= Selected extract =

Start

But that work was already done here, in this place. In a remarkable sermon delivered on November 30 at St. John’s Evangelical Lutheran Church, Pastor Cynthia Krommes got to the heart of it.

Now, to bring together the thirteenth chapter of the Gospel of Mark with the tag line from The Hitchhiker’s Guide to the Galaxy could have been counted feat enough. It may even have been enough to identify and name threads of hope buried within the stark images of destruction and desolation in the biblical text alone.

But those very feats were accomplished by an argument which was as much neurological as theological:

“’DON’T PANIC!’ Because when we panic we do not use our whole brain, but only the base of it. That part keeps us alive when we’re under attack for it controls the fight or flight mechanism. But it doesn’t give us options. When we use our whole brain…we [are enabled] to move beyond panic into other possibilities and in doing so to go from being reactive to proactive. Options open up and a new future is born.”

Those apocalyptic images in Mark’s gospel? They’re in place not to engender fear but to target frontal lobes badly in need of a good thaw and some good exercise. Signs of hope? Images of life in death, and of the stunningly, bafflingly unexpected emerging from the narrow confines of blinkered common prediction.

“So, DON’T PANIC, but instead hope. Then all sorts of possibilities open up.”

And to the point with which we began: “What might take place in our community when instead of succumbing to economic fear and paralysis, we make a commitment that we will get through this together?”

End

= Work instructions =
A: Answer these questions using the sermon excerpt, one answer per line:
(i) On what date was the sermon delivered?
(ii) Which chapter of which Gospel does the sermon bring together with a tag line?
(iii) According to the quoted argument, what mechanism does the base of the brain control?
B: Print the part of the sermon excerpt from "But that work" to "biblical text alone.".
C: List every sentence in the sermon excerpt that ends with a question mark.
The lines that come next are separate material, unrelated to the sermon excerpt.

= Data section =

Start

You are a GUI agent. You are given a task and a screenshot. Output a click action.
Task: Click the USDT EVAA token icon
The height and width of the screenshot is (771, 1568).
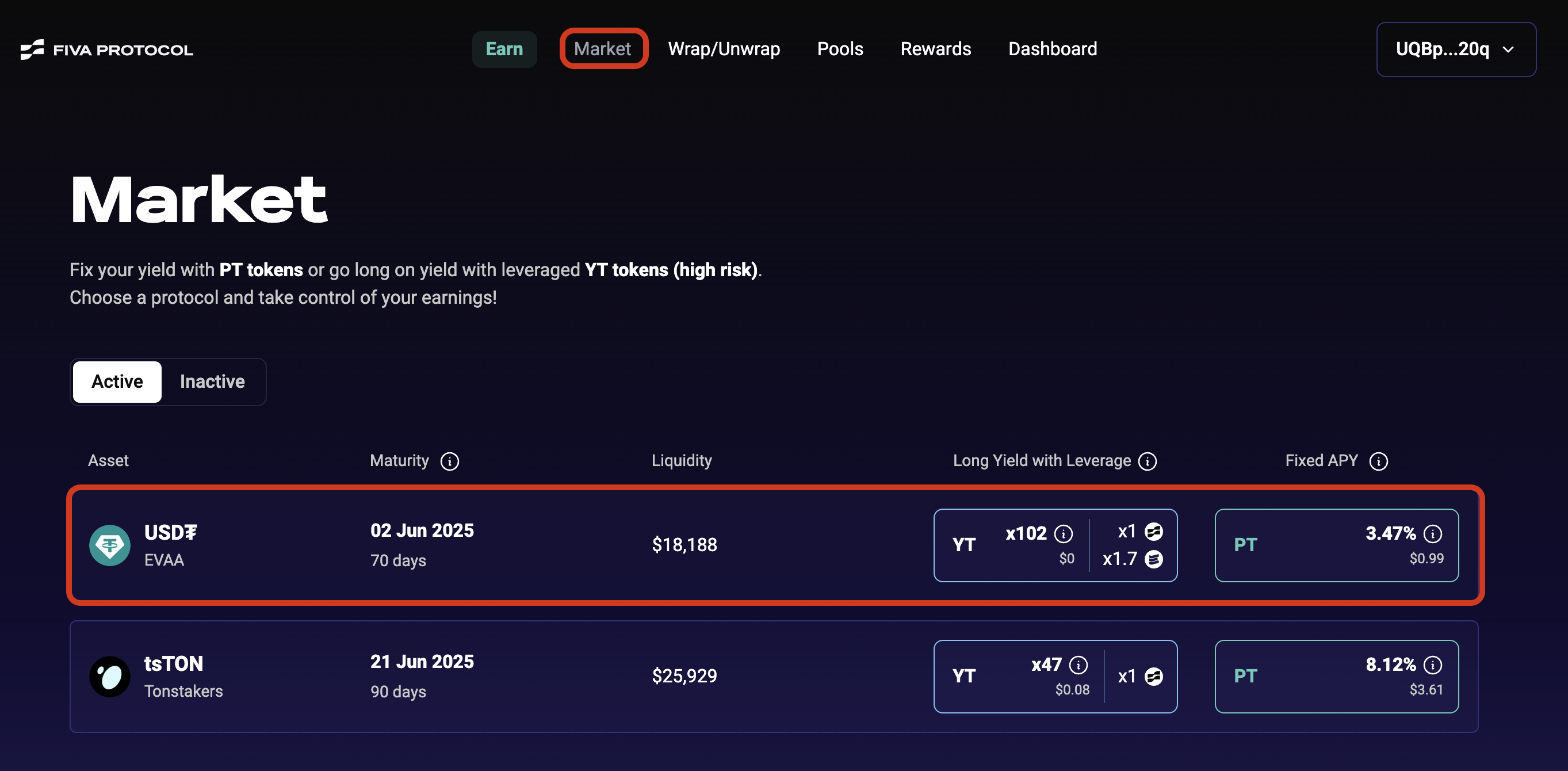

End

= Expected responses =
A:
(i) November 30
(ii) The thirteenth chapter of the Gospel of Mark
(iii) The fight or flight mechanism

B:
But that work was already done here, in this place. In a remarkable sermon delivered on November 30 at St. John’s Evangelical Lutheran Church, Pastor Cynthia Krommes got to the heart of it.

Now, to bring together the thirteenth chapter of the Gospel of Mark with the tag line from The Hitchhiker’s Guide to the Galaxy could have been counted feat enough. It may even have been enough to identify and name threads of hope buried within the stark images of destruction and desolation in the biblical text alone.

C:
- Those apocalyptic images in Mark’s gospel?
- Signs of hope?
- “What might take place in our community when instead of succumbing to economic fear and paralysis, we make a commitment that we will get through this together?”